Saturday, January 05, 2008

I am praying for someone.

I am torn between revealing my intentions right away and developing our friendship. You see, I have no problem with revealing what my feelings are. I have always been vocal and candid with how I feel and I believe I am eloquent enough to expound emotions in words. I always thought that clear communications, which I believe involves sincerity, is the key towards gaining trust. So, I think that for friendship to evolve, and trust to be gained, intentions should be revealed. Yet at the same time, I fear that she would shun me should I expose my intentions. Or that we both would not know how to react and move on in different directions. But for friendship to develop, the virtue of patience must be at play. Friendship can never be rushed, nor can it run roughshod through course of time. It should take its time in season, like a seed unable to do anything but just wait for its time to bloom.

I admit impatience, but I also desire to pursue someone at the cost of waiting. I hope and pray that she enjoys my gift of friendship also. But more than that, it is my prayer that that friendship will turn out to be something even more beautiful, with the help of God. After all, wine doesn’t ferment overnight.

God, If only the future is like a distance away that could be viewed in a spyglass, and you would allow us to glance for even just a small amount of time. What are your plans?

Wednesday, January 02, 2008

We look forward to the coming of another year. We make resolutions and promises that we hope to keep. I just wonder sometimes. What difference does it make to have a resolution for the coming year? What I mean to ask is why do we have to wait for another year to change whatever things we have to change in our lives? Why wait if it is necessary? Or is one year a good period to change? Perhaps because another number is added to a year, which makes it much easier to remember. Should we not we change whenever necessity demands for it? But then again, we don’t make a self analysis that often. So it must be that one in three hundred sixty five days is good to set aside for self analysis.

I myself don’t make that much personal analysis in my life. Not that I don’t have to. I think I do. And when I think of the things I necessary have to change, there is much to be done. But of course, it is much easier said than done. It is always my principle that in order to change something, another thing must take its place. It will be difficult to change something we have been habitually doing if we just refuse to do it. Something different but of greater value must be done, and it must become a habit to replace an old habit. And it is something we must do continually.

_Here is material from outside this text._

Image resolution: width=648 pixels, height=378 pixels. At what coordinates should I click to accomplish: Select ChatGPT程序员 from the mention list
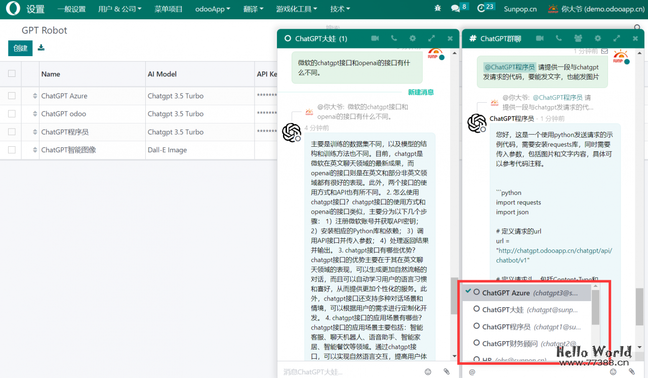[506, 326]
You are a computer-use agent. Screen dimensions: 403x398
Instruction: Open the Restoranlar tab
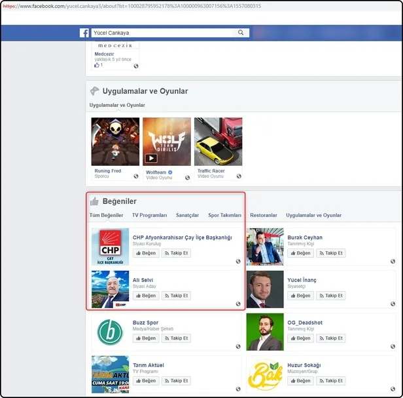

I think what I do need to change is the way I interact with people. I noticed that I have not been too concerned about other people as I think I should. In fact, I sometimes have an “I couldn’t care less” attitude. Sounds snotty? Yes sometimes, I admit. But what I thought was that for as long as I am not harming anyone, it isn’t important that I have to be involved with their lives. On my own, I have a lot of concerns, so why do I have to bother with other concerns? Even with friends, I have a limited circle, which makes it more convenient to “manage”. Yet even with a limited circle, I have not spent much time with them either. Not as much I think I should have. This makes me admire people who keep a lot of friends, and acquaintances, and manage to make time and effort to know how each and everyone of their friends are doing. It takes too much effort to do that, and it will drain one physically and emotionally. But to some, rather than being drained, it seems as if it is their secret on what keeps them going and moving on.

The next question for me is how would I do it? Next step after analysis: action plan.